:: DATA EXCERPTS

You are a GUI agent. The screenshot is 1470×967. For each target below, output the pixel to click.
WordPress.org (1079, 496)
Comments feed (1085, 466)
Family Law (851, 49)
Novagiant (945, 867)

::::

### EXERCISE BRIEF
All entries must come back exactly as they were written.

### TASK RESULT
You are a GUI agent. The screenshot is 1470×967. For each target below, output the pixel to click.
WordPress.org (1079, 496)
Comments feed (1085, 466)
Family Law (851, 49)
Novagiant (945, 867)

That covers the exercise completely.